Although the scientific community generally understands how gene editing could improve life for those with genetic disorders, the challenge has been figuring out the proper ways to get there.
Early attempts at this complex process haven’t proven precise enough to successfully cut into, replace, and repair DNA strands at the correct locations.
However, one effort is moving toward a better solution, this time by looking deeper into the genetic code.
Using CRISPR gene editing, researchers are able to more precisely identify where in the DNA strand to make a cut. The process uses an item called guide RNA to look for a certain enzyme on a certain gene and eliminates a lot of the guesswork used in the past.
CRISPR gene editing is modeled after the natural system bacteria use to fight against viruses, where specific intruded viruses are remembered when the immune system sees it in the future. It’s also faster, more affordable and more efficient than past methods of genomic research and editing, including possible treatments for HIV/AIDS.
Some research is looking in a slightly different direction, by utilizing this editing process in what’s called prime editing. Here, genes can be repaired at their base level by re-ordering the pairings in their sequence.
Basic DNA tells us that every gene has four bases that form pairs with certain other bases.
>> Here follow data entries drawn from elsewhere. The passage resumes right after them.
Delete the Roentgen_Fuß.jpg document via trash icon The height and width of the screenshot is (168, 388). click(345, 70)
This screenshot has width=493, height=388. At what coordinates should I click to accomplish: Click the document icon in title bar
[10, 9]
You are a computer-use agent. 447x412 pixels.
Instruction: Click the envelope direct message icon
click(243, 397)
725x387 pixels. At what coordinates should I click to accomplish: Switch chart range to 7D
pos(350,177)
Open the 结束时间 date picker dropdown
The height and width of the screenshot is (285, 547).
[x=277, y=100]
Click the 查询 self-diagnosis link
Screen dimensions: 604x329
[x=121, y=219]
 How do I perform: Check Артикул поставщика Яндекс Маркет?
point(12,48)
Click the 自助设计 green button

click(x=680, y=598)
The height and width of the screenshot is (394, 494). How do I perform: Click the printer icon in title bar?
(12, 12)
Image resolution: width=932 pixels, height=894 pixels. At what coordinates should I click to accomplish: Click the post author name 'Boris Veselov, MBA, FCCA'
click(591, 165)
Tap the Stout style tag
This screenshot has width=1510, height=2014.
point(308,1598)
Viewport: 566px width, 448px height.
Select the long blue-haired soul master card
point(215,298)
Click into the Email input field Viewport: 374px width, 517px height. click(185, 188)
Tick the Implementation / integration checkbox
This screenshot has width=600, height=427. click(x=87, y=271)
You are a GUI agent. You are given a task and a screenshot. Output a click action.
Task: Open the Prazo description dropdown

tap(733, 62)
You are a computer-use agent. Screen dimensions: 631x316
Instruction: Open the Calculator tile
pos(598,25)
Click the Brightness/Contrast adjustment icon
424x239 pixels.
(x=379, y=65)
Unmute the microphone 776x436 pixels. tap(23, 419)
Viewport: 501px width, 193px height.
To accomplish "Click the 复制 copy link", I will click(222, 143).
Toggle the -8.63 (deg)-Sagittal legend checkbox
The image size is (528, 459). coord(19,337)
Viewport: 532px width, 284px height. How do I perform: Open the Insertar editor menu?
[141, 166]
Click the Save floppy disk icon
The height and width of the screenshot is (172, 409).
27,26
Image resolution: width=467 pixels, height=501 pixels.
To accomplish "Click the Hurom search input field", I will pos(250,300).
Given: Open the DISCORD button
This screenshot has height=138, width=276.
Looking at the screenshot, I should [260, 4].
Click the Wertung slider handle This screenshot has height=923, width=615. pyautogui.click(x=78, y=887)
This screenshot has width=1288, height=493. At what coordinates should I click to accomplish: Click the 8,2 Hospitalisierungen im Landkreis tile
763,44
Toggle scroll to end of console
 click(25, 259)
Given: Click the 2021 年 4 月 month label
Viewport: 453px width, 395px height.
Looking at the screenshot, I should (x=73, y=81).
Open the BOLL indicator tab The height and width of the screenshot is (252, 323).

These create all sorts of combinations in the diverse genetic code.
For instance, thymine (T) is supposed to match with other Ts, along with guanine, G, cytosine, C, and adenine, A.
Various factors to sometimes cause these bases to match with the incorrect letter, a process casually called a “misspelling.” These errors can lead to mutations, birth defects, and even death. It can cause organisms to grow in unpredictable, often fatal, directions.
One recent example is Adalia Rose, a popular YouTube personality. She had a rare medical condition called progeria, where her body growth was greatly accelerated. By the time she was celebrating her 15th birthday, her biological body was in her 80s, so she encountered similar health problems from advanced aging that seniors deal with, not teens.
Her YouTube channel chronicled her final days where she tried to find the positive, as well as visits with many doctors and geneticists who were unable to help. Ultimately, she passed away recently, but many in the genetic field say they are inspired to continue their explorations, especially using the potential of CRISPR gene editing.
David Liu, director of the Merkin Institute of Transformative Technologies in Healthcare at Harvard University and a professor of chemical biology and chemistry, and his colleagues have been focusing on prime editing to repair mutations and other genetic errors.
Last year, they were able to work to alter the genes of mice that had progeria. Success in this front could lead to approval to create clinical trials to treat this condition in human children.
Dr. Liu’s team also found that the base editors worked even better if one strand has a small cut into it, which, if “spelled” correctly, will be automatically duplicated to the other strand in the double helix. This also improves the speed of which DNA could be edited.
While conducting experiments with progeria, Dr. Liu is also working with researchers at St. Jude Research Hospital to reverse sickle cell disease, another dangerous genetic condition. They have been able to use base editors to reverse this condition in mice.
CRISPR gene editing has been approved by the FDA to be used in human trials for sickle cell disease research and other genetic conditions.